Goal of the exercise:
Format the lines of the items from the one containing "Where should I click to: Open settings" through the one containing "This screenshot has width=1280, height=618.", inclusive, as a numbered list, omitting blank lines.

Recorded information:
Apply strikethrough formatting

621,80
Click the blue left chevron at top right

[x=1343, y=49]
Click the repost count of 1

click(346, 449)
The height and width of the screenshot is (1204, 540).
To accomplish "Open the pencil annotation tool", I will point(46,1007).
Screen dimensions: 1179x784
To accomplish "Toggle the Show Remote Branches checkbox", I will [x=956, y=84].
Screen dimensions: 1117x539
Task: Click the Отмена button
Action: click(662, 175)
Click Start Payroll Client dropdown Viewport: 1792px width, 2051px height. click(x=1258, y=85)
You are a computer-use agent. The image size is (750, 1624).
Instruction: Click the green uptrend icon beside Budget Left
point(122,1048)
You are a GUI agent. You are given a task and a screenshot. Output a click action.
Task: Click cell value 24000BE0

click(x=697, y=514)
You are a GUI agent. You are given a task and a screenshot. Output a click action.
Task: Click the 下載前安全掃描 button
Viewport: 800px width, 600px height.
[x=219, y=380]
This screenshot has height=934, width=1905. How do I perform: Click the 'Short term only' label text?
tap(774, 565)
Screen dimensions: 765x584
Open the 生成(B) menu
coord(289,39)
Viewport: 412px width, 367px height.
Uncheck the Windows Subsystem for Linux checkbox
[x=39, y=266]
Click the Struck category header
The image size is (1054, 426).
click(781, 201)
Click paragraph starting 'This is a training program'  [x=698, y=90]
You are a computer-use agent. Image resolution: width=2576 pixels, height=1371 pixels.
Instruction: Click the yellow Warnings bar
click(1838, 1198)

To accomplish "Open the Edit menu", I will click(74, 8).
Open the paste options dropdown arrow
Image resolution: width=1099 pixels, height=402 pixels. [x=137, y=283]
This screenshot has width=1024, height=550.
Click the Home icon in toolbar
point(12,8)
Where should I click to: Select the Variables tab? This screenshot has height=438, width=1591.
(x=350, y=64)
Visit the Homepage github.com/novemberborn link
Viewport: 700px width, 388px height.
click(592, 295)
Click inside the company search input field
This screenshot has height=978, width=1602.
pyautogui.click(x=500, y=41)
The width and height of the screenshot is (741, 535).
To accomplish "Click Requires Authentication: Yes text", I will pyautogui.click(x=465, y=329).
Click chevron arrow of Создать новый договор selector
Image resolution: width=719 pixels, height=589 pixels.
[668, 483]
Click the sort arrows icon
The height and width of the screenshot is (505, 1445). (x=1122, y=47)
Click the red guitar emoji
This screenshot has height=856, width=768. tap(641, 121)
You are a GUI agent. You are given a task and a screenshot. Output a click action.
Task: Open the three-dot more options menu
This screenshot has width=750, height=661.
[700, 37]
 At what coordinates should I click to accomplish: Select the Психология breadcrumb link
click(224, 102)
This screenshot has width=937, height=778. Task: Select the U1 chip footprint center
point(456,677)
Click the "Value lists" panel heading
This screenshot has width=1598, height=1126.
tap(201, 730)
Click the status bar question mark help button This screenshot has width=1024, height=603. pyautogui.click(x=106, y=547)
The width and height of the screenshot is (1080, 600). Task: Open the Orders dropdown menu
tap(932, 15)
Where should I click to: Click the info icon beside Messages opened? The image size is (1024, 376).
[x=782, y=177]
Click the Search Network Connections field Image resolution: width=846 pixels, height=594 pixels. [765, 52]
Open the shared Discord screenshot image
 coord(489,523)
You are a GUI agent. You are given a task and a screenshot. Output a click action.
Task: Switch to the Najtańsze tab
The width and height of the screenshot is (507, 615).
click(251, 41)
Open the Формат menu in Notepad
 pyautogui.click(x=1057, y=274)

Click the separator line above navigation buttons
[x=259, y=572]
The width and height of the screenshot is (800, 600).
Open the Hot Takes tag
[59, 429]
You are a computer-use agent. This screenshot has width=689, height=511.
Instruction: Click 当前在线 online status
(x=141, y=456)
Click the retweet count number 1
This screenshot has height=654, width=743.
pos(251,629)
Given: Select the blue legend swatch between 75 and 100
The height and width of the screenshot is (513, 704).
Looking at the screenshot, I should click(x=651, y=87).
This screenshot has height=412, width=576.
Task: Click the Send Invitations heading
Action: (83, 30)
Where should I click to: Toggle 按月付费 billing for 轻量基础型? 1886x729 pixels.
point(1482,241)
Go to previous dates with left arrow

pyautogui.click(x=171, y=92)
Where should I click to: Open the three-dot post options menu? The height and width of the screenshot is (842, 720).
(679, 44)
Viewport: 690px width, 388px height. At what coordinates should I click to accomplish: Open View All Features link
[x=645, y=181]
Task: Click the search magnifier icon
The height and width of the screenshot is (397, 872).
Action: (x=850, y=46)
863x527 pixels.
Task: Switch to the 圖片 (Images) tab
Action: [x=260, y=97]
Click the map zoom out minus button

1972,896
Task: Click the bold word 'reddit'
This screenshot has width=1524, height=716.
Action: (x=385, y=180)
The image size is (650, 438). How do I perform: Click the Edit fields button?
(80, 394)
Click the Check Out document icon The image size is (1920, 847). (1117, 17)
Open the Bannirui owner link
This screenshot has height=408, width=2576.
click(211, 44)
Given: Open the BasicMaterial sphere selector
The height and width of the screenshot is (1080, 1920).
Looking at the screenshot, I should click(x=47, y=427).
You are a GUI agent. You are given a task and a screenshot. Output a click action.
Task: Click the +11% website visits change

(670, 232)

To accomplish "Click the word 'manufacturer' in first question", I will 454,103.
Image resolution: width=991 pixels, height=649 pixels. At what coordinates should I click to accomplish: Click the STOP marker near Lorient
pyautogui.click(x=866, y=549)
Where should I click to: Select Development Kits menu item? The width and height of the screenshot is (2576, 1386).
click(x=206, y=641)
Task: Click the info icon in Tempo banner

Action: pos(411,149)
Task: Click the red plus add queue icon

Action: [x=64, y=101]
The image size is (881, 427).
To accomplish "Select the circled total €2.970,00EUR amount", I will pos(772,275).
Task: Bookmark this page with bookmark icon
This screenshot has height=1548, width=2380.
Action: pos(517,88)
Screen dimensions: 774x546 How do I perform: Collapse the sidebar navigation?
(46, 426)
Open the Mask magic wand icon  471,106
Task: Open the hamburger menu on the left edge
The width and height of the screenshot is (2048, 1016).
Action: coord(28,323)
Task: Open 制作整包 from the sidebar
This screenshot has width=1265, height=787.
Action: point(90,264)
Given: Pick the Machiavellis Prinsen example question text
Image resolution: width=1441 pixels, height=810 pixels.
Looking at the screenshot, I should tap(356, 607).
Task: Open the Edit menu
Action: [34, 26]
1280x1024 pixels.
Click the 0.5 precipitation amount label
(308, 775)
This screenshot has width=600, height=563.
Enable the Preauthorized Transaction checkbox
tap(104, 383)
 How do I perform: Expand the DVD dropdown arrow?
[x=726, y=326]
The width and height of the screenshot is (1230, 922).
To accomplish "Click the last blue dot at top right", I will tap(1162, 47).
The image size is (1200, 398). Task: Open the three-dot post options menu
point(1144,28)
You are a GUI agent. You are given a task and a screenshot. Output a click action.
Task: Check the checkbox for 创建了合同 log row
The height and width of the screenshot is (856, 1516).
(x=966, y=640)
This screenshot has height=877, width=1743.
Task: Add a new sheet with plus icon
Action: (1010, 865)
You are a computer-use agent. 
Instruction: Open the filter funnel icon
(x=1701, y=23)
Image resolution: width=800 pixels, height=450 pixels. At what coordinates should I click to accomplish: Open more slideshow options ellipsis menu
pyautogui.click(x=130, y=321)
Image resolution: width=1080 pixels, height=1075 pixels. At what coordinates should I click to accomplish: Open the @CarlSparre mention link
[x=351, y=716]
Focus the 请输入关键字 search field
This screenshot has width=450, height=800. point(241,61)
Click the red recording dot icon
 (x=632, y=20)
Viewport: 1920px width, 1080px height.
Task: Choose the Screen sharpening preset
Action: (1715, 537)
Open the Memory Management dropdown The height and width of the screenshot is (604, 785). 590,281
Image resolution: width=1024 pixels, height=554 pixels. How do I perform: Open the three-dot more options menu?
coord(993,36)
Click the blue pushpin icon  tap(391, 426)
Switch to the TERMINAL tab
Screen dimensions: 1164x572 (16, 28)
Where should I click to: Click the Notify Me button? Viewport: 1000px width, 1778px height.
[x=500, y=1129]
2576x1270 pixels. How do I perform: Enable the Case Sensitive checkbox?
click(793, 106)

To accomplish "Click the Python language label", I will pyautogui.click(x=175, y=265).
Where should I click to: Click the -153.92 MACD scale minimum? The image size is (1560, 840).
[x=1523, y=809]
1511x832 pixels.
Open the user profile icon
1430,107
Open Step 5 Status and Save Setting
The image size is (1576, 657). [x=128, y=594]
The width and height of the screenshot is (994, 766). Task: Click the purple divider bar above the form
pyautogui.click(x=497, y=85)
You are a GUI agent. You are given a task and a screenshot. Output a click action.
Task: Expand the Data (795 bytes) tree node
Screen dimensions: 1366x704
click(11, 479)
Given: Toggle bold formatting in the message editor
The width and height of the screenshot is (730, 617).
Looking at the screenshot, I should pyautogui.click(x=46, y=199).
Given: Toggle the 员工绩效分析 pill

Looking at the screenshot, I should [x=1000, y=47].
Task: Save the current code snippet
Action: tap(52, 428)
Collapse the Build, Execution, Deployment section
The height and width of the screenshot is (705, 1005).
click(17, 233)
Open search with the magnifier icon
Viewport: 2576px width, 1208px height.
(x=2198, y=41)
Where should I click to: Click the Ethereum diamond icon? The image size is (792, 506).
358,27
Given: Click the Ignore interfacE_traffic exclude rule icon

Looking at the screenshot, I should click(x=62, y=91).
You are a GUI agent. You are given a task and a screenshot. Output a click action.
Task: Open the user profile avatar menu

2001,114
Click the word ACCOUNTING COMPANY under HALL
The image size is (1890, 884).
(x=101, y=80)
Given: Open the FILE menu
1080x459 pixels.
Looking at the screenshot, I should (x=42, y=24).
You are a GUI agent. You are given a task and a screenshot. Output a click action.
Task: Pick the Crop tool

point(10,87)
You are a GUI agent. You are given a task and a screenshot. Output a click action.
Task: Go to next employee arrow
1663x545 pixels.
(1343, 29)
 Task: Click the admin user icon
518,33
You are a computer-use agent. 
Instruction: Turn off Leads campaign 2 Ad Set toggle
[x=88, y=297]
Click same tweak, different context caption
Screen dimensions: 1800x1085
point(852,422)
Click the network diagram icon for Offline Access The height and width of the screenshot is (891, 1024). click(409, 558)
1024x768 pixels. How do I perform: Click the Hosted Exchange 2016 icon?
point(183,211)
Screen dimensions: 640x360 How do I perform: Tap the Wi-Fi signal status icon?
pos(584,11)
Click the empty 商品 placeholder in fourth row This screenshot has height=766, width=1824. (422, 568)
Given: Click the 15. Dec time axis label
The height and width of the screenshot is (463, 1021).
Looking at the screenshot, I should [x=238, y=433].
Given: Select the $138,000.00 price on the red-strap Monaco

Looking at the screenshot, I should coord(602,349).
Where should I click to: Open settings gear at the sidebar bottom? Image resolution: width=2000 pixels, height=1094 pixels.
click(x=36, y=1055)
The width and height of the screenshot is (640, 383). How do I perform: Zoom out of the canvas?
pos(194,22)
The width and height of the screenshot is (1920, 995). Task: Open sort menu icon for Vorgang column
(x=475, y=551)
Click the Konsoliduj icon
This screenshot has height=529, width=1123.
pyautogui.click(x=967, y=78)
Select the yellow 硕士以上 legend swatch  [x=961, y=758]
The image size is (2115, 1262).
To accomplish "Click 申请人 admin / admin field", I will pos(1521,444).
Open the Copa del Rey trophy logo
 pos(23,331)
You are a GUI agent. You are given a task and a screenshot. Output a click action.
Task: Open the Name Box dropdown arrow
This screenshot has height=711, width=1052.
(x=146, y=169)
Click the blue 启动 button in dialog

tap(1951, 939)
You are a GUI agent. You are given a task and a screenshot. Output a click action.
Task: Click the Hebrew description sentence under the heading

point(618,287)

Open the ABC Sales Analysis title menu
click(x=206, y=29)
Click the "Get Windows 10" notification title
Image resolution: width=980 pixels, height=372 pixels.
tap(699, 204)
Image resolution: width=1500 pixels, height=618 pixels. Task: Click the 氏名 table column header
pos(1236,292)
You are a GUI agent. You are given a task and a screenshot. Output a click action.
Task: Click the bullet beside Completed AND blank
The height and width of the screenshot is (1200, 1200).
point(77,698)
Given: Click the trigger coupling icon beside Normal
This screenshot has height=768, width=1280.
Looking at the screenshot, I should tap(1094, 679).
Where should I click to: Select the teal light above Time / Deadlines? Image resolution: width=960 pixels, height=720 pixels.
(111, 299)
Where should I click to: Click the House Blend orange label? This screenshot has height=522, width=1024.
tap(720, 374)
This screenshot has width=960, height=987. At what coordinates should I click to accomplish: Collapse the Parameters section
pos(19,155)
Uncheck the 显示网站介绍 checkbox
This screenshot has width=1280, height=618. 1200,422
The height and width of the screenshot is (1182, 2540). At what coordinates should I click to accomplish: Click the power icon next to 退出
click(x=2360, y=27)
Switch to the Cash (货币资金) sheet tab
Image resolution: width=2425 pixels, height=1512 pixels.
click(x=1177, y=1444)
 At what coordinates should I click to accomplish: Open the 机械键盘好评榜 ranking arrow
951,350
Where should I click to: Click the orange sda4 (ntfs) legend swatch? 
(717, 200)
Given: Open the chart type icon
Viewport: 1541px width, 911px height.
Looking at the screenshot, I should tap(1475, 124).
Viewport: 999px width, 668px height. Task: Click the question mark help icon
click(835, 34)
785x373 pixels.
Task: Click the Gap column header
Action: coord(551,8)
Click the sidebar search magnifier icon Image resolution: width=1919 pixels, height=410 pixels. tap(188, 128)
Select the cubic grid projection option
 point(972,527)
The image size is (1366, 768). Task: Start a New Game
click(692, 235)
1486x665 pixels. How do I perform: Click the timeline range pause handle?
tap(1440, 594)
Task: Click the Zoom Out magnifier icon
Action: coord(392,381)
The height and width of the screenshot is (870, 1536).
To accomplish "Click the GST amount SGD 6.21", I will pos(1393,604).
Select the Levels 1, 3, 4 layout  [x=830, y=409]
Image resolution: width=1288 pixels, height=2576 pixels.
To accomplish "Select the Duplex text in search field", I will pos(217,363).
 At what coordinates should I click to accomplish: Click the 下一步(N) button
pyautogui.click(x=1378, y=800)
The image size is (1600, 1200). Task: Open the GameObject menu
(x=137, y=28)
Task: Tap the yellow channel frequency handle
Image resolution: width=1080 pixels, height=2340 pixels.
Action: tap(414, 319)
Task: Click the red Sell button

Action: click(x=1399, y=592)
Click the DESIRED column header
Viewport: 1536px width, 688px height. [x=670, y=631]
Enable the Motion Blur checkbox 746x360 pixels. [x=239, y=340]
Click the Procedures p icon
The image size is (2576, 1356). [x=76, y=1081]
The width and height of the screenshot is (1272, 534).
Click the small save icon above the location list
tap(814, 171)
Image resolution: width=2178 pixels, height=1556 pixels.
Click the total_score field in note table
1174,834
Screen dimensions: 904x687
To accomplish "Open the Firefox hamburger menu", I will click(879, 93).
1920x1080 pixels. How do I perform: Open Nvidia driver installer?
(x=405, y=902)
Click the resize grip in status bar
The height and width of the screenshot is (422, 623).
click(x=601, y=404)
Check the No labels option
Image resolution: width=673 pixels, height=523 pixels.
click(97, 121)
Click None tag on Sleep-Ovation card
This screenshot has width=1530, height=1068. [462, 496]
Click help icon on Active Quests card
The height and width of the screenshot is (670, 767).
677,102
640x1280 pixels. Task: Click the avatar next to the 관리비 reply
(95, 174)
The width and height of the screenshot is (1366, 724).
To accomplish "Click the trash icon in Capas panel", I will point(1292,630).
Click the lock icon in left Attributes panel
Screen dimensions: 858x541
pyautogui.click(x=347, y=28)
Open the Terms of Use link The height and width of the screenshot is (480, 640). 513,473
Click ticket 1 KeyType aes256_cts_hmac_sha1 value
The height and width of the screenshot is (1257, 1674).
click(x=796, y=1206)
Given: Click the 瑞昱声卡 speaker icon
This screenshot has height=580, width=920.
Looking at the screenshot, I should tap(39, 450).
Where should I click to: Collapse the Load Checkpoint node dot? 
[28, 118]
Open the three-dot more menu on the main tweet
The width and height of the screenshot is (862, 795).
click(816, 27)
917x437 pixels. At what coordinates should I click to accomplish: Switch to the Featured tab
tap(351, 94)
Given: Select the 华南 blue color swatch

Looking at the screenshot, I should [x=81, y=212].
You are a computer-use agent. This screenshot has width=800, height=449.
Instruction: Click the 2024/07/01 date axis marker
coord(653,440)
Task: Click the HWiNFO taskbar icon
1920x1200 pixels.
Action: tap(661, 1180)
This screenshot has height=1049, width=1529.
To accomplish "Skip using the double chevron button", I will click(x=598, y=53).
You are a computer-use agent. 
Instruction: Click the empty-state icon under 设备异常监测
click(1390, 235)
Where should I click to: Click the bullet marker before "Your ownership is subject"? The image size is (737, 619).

Worked solution:
1. Where should I click to: Open settings gear at the sidebar bottom? Image resolution: width=2000 pixels, height=1094 pixels.
2. click(x=36, y=1055)
3. The width and height of the screenshot is (640, 383). How do I perform: Zoom out of the canvas?
4. pos(194,22)
5. The width and height of the screenshot is (1920, 995). Task: Open sort menu icon for Vorgang column
6. (x=475, y=551)
7. Click the Konsoliduj icon
8. This screenshot has height=529, width=1123.
9. pyautogui.click(x=967, y=78)
10. Select the yellow 硕士以上 legend swatch  [x=961, y=758]
11. The image size is (2115, 1262).
12. To accomplish "Click 申请人 admin / admin field", I will pos(1521,444).
13. Open the Copa del Rey trophy logo
14.  pos(23,331)
15. You are a GUI agent. You are given a task and a screenshot. Output a click action.
16. Task: Open the Name Box dropdown arrow
17. This screenshot has height=711, width=1052.
18. (x=146, y=169)
19. Click the blue 启动 button in dialog
20. tap(1951, 939)
21. You are a GUI agent. You are given a task and a screenshot. Output a click action.
22. Task: Click the Hebrew description sentence under the heading
23. point(618,287)
24. Open the ABC Sales Analysis title menu
25. click(x=206, y=29)
26. Click the "Get Windows 10" notification title
27. Image resolution: width=980 pixels, height=372 pixels.
28. tap(699, 204)
29. Image resolution: width=1500 pixels, height=618 pixels. Task: Click the 氏名 table column header
30. pos(1236,292)
31. You are a GUI agent. You are given a task and a screenshot. Output a click action.
32. Task: Click the bullet beside Completed AND blank
33. The height and width of the screenshot is (1200, 1200).
34. point(77,698)
35. Given: Click the trigger coupling icon beside Normal
36. This screenshot has height=768, width=1280.
37. Looking at the screenshot, I should tap(1094, 679).
38. Where should I click to: Select the teal light above Time / Deadlines? Image resolution: width=960 pixels, height=720 pixels.
39. (111, 299)
40. Where should I click to: Click the House Blend orange label? This screenshot has height=522, width=1024.
41. tap(720, 374)
42. This screenshot has width=960, height=987. At what coordinates should I click to accomplish: Collapse the Parameters section
43. pos(19,155)
44. Uncheck the 显示网站介绍 checkbox
45. This screenshot has width=1280, height=618. 1200,422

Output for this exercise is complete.